Now consider a country that has a large natural resource sector. Australia is a great example. So are all the oil exporting countries. We’ll pick the mining of iron ore in Australia as an example. Just like with the wheat above, there is a whole range of production possibilities based on the iron ore. However, when it’s exported, the final good that gets counted from the point of view of the Australian economy is the iron ore in the ship as it sails off to another country.The mining companies are definitely adding value. They’ve got to find the stuff in the first place, dig it up, clean it a bit to get rid of the dirt, transport it to the coast and then ship it overseas. They’ve also got to maintain all their equipment and allow for the fact that they wear out over time. All of that is new effort. But the price that India or China pays for the ore is more than cost of doing all of that. A large fraction of the price they pay represents the market value of the underlying asset – the ore – itself.
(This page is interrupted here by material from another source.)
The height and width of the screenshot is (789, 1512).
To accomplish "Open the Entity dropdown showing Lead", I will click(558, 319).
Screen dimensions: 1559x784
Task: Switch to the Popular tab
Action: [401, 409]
But since the mining company didn’t actually produce the ore, that part of the price shouldn’t really count in GDP, for the same reason that when existing houses are sold, only the agent and legal fees are counted. None of this is really news.

When natural-resource-based industries are only a small part of a country’s economy, there’s not too much distortion, so we tend not to worry about it. But when those industries represent a large share of the national income, then the overestimates can be significant. In Australia, mining represents about 6.7% of the national economy. A fair chunk of that will be “true” value added, but a large share of it is really just the transfer of assets. How much? Well, BHP currently has a Return on Equity of 49%, while the long-run, risk-free return on capital is more like 8-10%. So as a very rough guess, assuming that BHP is representative of the mining industry as a whole and that the mining industry is competitive, we might suggest that Australia’s “true” GDP is at least 39% * 6.7% = 2.6% smaller than we think it is.

Some people might at this point wonder about the farmer back in the bread example. What if the farmer who, like BHP, is taking something from the land, is actually only adding 60% of the value that we think she is? The answer lies in the fact that there is a large production chain that builds up from the farmer’s wheat. Even if we remove a large fraction of the farmer’s value-added, that is only a small share of the total value added that we see in the final good’s price. So we would expect this overestimate to be very small overall. The point about mining is that we are only adding a small amount of value relative to that of the asset we are trading away, so as a percentage of the final good, the asset itself is quite large.